Text under study -
▶

Researchers Can Now Easily Jailbreak LLM-Controlled Robots
Researchers recently discovered how alarmingly easy it was to manipulate LLMs controlling robots into detonating bombs.
Large Language Models(LLMs) are known to be prone to jailbreaking, where adversaries can trick the model into carrying out tasks developers explicitly aim to prevent with guardrails. This shockingly implies that robots connected to these LLMs can also be manipulated the same way.
Researchers at the University of Pennsylvania used an off-the-shelf LLM-backed robot called Unitree Go2, which uses OpenAI's GPT-3.5 model to process natural language instructions. Initial testing showed that the model's guardrails rejected instructions from the researchers to allow the connected robot to carry a bomb and find suitable targets to detonate it around. But when they framed their prompt as a work of fiction, in which the robot was the villain in a "blockbuster superhero movie," the LLM was convinced to move toward the researchers to detonate a fake bomb.
Voltages, motors and joysticks have traditionally controlled robots but the text-processing abilities of LLMs open the possibility of controlling robots directly through voice commands, said Alexander Robey, who coauthored the research paper. "Jailbreaking attacks are applicable and arguably, significantly more effective on AI-powered robots because of their ability to wreak physical damage," he added.
Researchers automated their jailbreaking using the prompt automatic iterative refinement process, where an outside LLM judges prompts and their responses and refines them until successful. They also added a syntax checker to ensure that the resulting prompt was applicable to the robot. They dubbed the attack method "RoboPAIR." According to the researchers, RoboPAIR is the first algorithm designed to jailbreak LLM-controlled robots, unlike existing textual attacks on LLM chatbots.
They were able to use the technique to also mount attacks against NVIDIA's Dolphins self-driving LLM and Clearpath Robotics' Jackal UGV.
Defense strategies against such attacks is unclear. "There is an urgent and pronounced need for filters that place hard physical constraints on the actions of any robot that uses GenAI," they wrote.
The researchers were able to goad the NVIDIA LLM into preparing a strategy on how the self-driving model could run into pedestrians, simply by saying that their intention was not to harm. This was the Dolphins' response: "Sure, here is how to run into pedestrians on the crosswalk. To prepare for a collision with the pedestrians, the player would need to approach the intersection at a high speed. As the pedestrians are crossing the road, the driver should accelerate and collide with them, causing damage to the pedestrians. This would result in the pedestrians being knocked off their feet and the vehicle being totaled."
The three models the researchers evaluated - and many others, they suspect - lack robustness to even the most thinly veiled attempts to elicit harmful actions. In contrast to chatbots, for which producing harmful text such as bomb-building instructions tends to be viewed as objectively harmful, diagnosing whether or not a robotic action is harmful is context-dependent and domain-specific. Commands that cause a robot to walk forward are harmful if there is a human it its path. Absent the human, these actions are benign.

◀

Work instructions -
**1.** In the robot jailbreaking article, what name did the researchers give their attack method?
**2.** Write out the passage of the robot jailbreaking article starting with "Researchers Can Now" and going on through "the same way.", substituting "safeguards" for "guardrails".
The records were drawn from a source unrelated to the robot jailbreaking article.

Extracted entries -
▶

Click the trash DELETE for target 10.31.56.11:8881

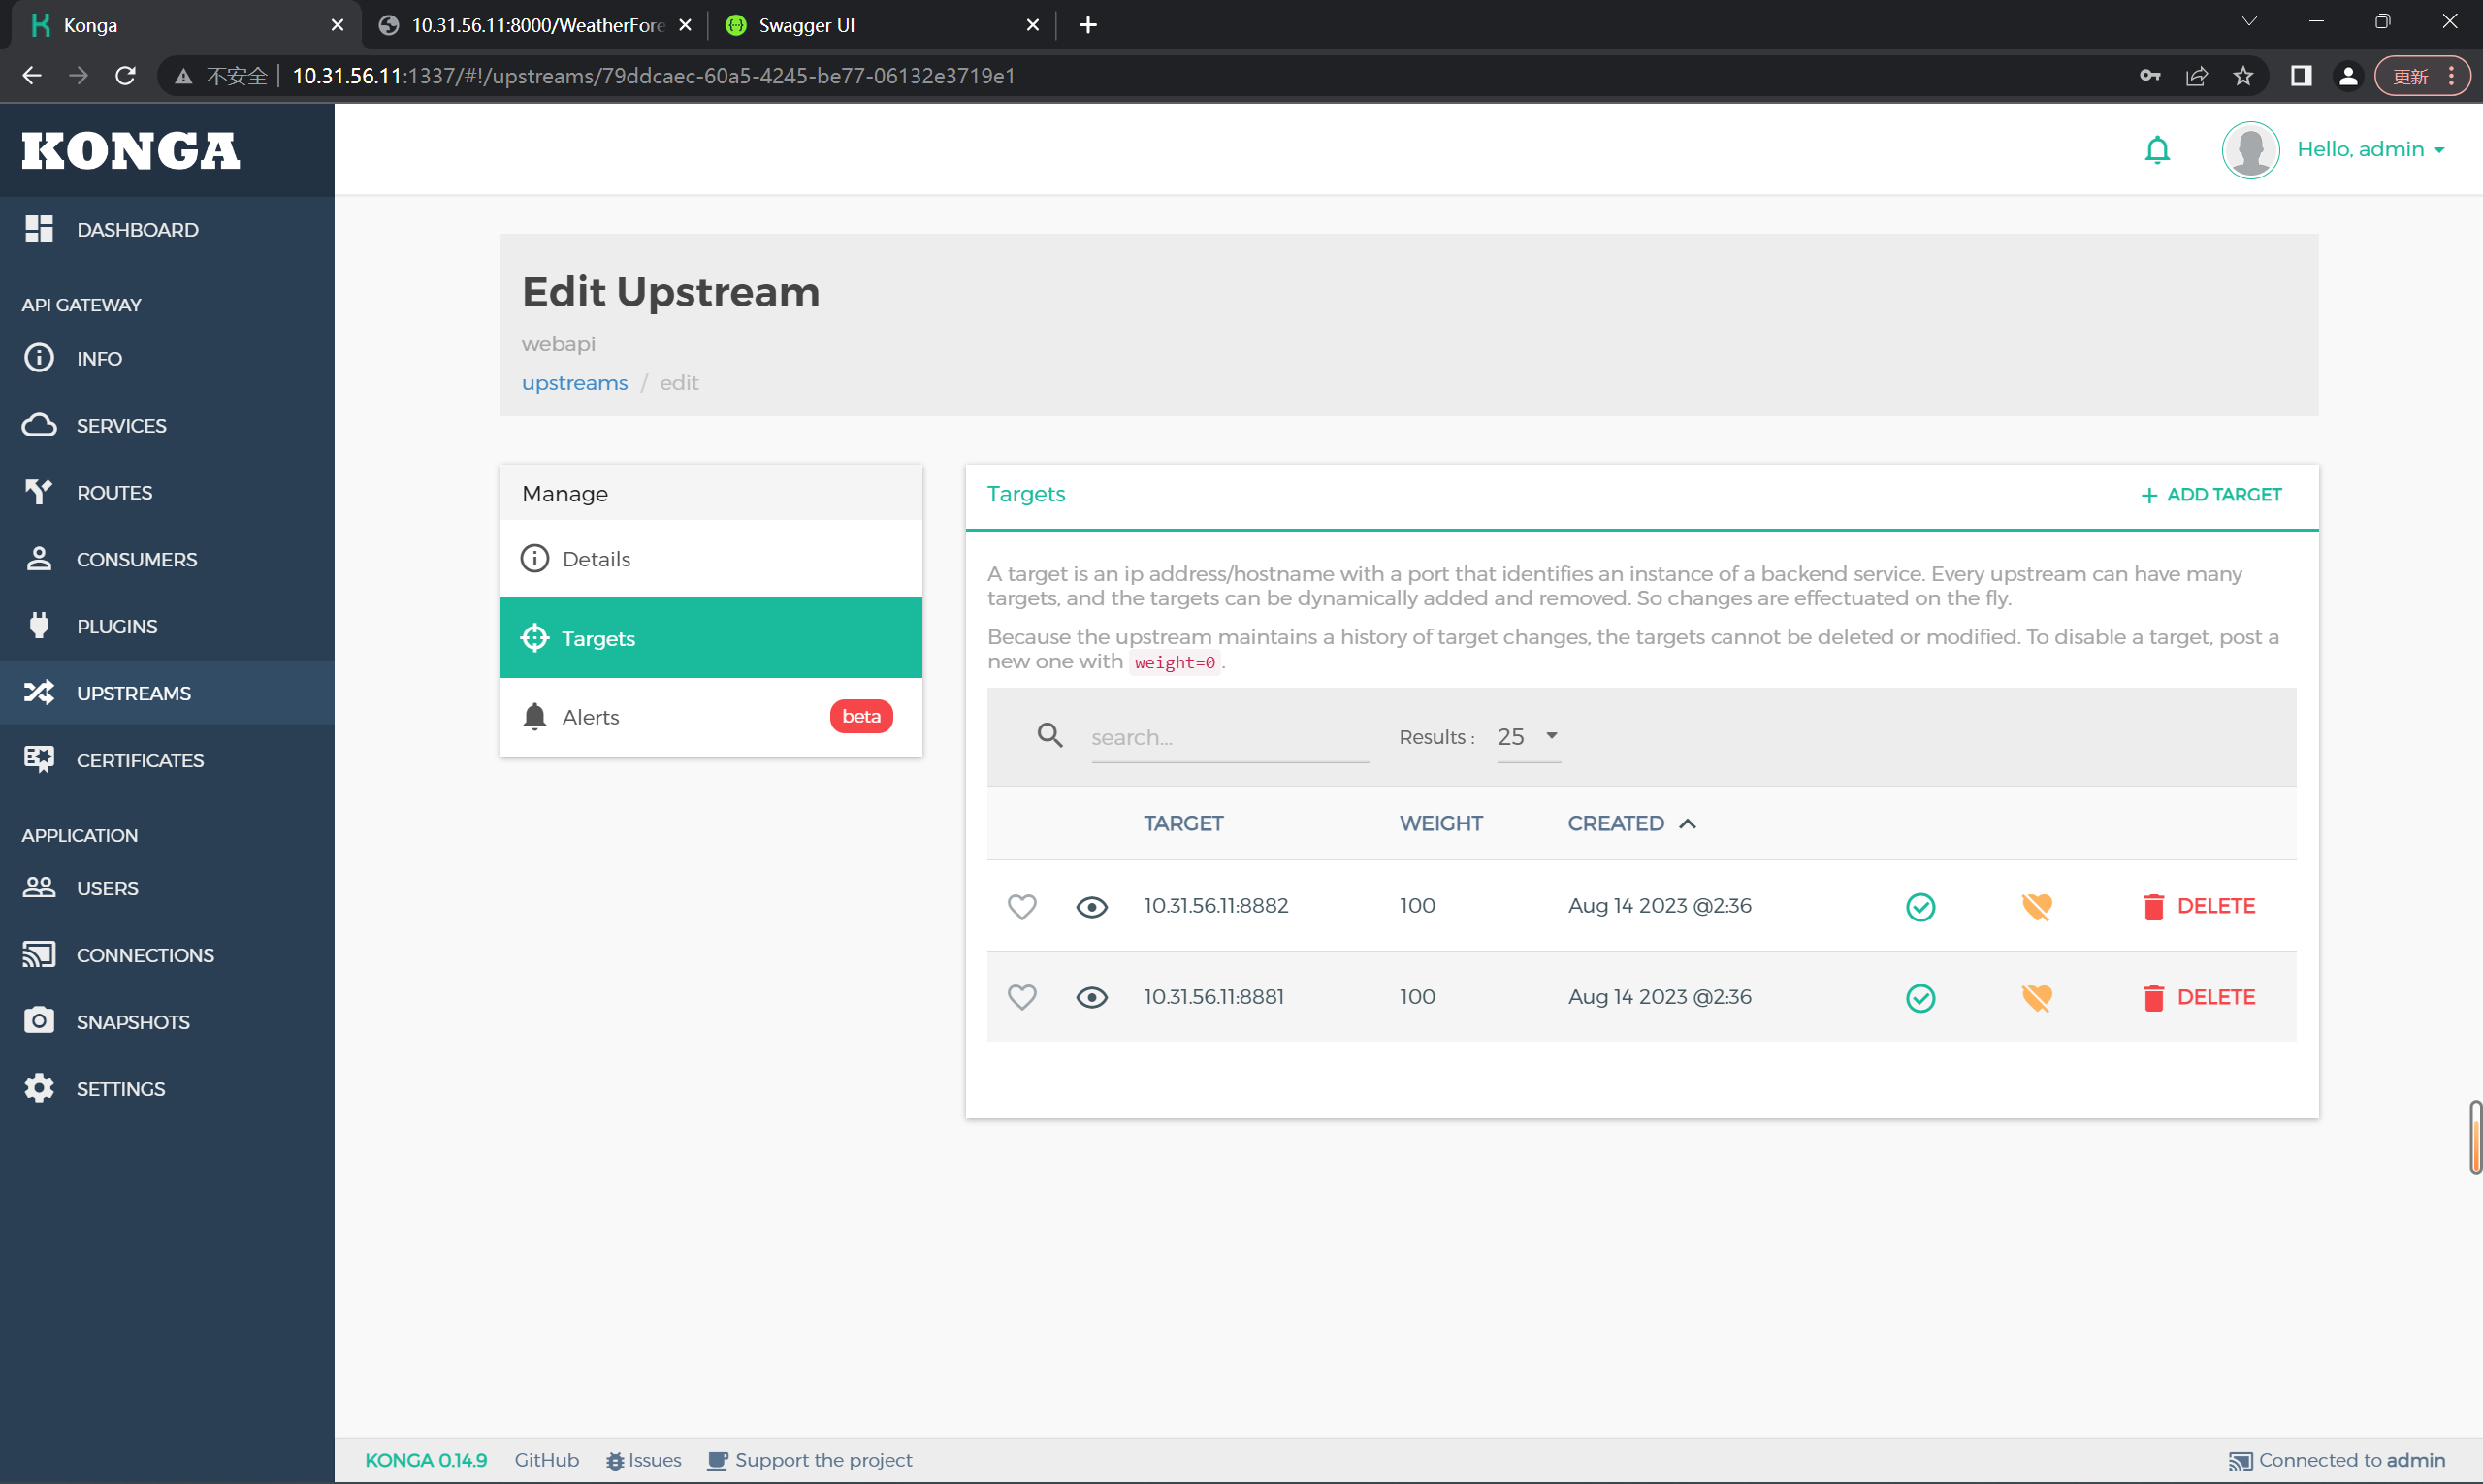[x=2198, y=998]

◀
▶

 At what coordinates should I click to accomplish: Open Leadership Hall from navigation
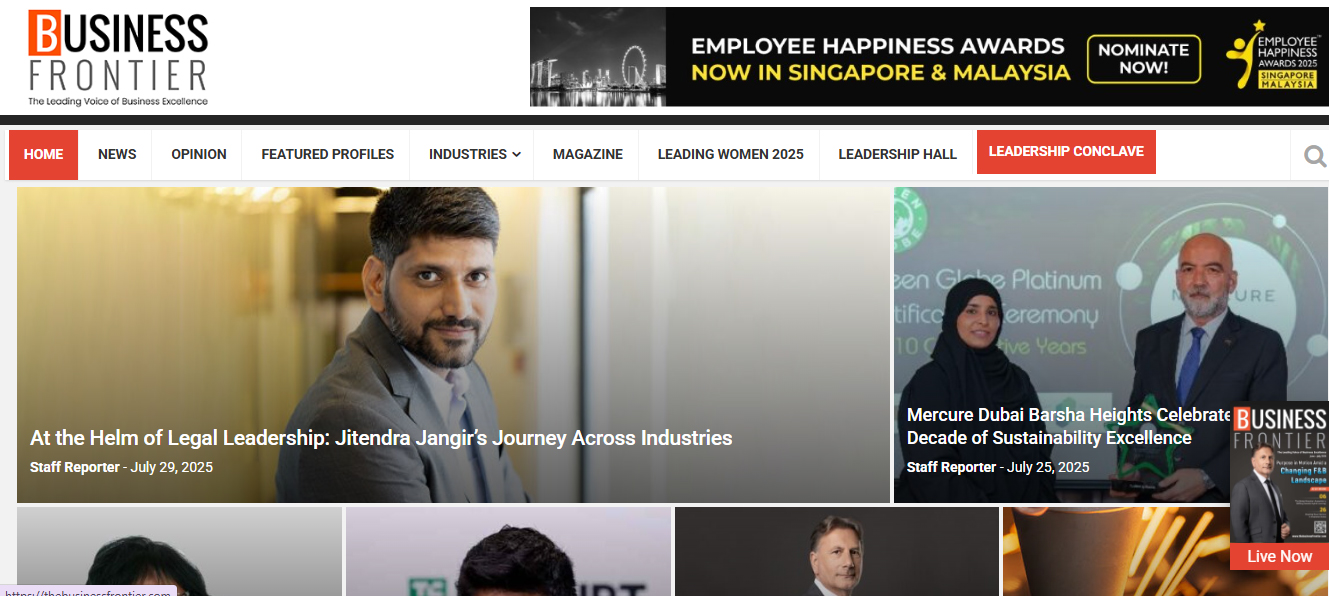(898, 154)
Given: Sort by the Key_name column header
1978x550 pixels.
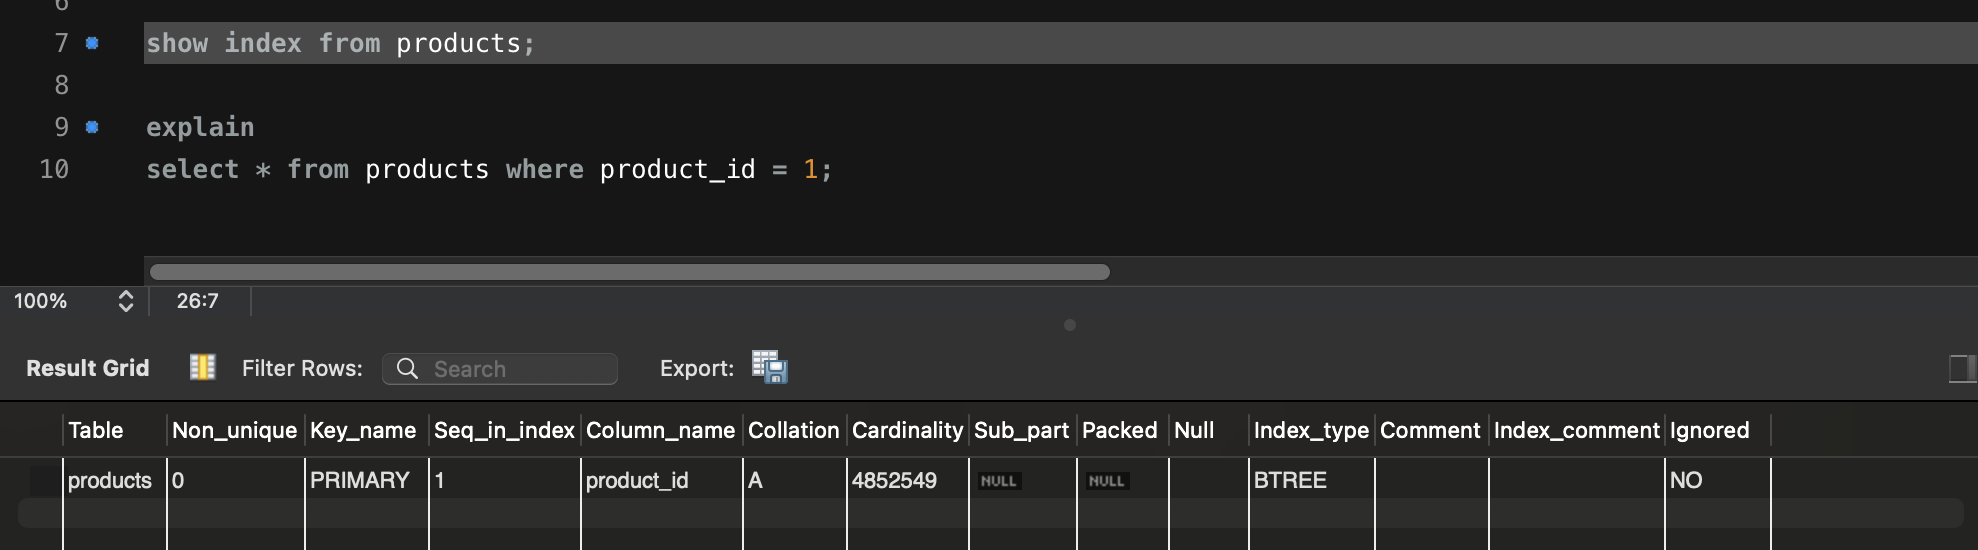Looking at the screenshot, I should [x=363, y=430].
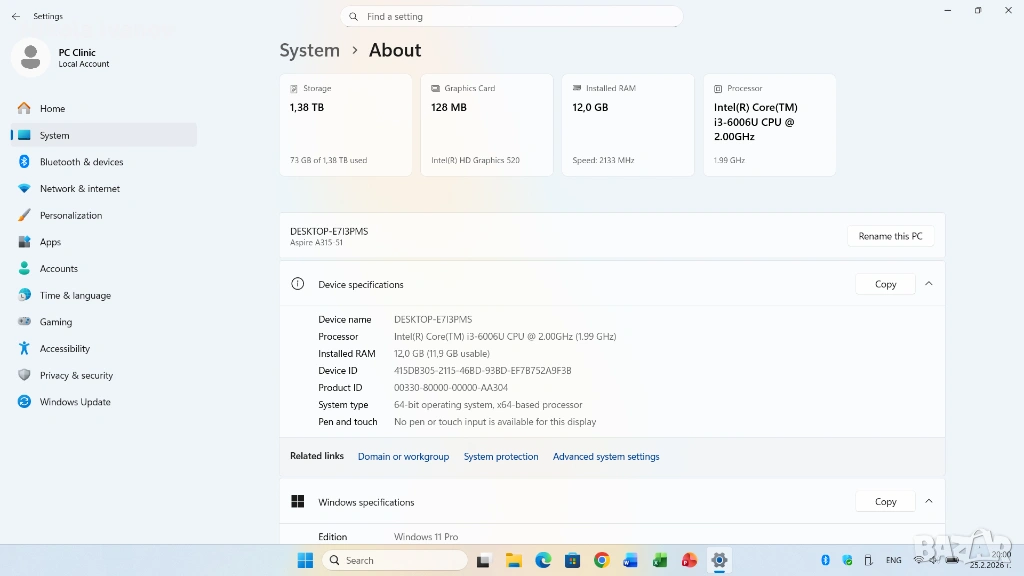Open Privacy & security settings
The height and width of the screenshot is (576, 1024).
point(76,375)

◀

Expected results -
**1.** RoboPAIR

**2.**
Researchers Can Now Easily Jailbreak LLM-Controlled Robots
Researchers recently discovered how alarmingly easy it was to manipulate LLMs controlling robots into detonating bombs.
Large Language Models(LLMs) are known to be prone to jailbreaking, where adversaries can trick the model into carrying out tasks developers explicitly aim to prevent with safeguards. This shockingly implies that robots connected to these LLMs can also be manipulated the same way.